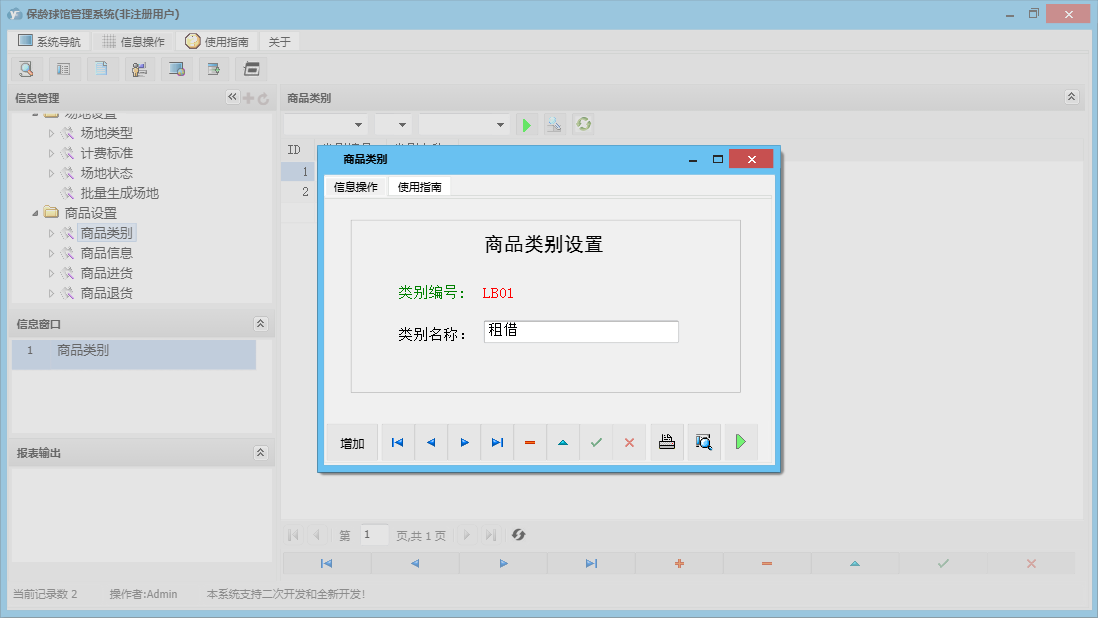Click the operator/user icon on the main toolbar
1098x618 pixels.
139,68
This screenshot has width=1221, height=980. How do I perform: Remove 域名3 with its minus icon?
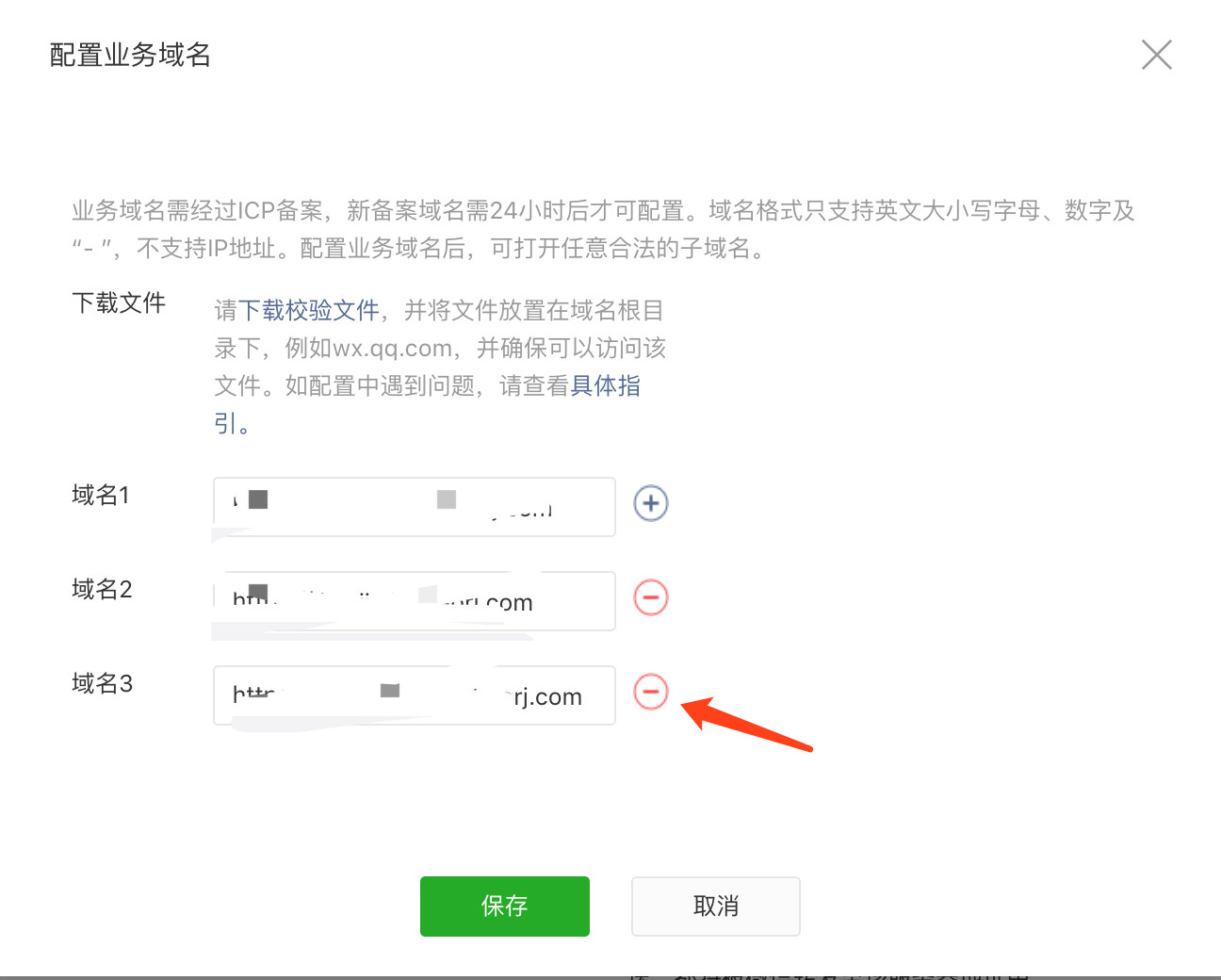650,692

****************************************

TRY IT: Without the pictures, retype exactly the lines from the one that holds "This screenshot has" to the last line of the data above, both of them included.

EXERCISE OUTPUT:
This screenshot has width=1221, height=980. How do I perform: Remove 域名3 with its minus icon?
650,692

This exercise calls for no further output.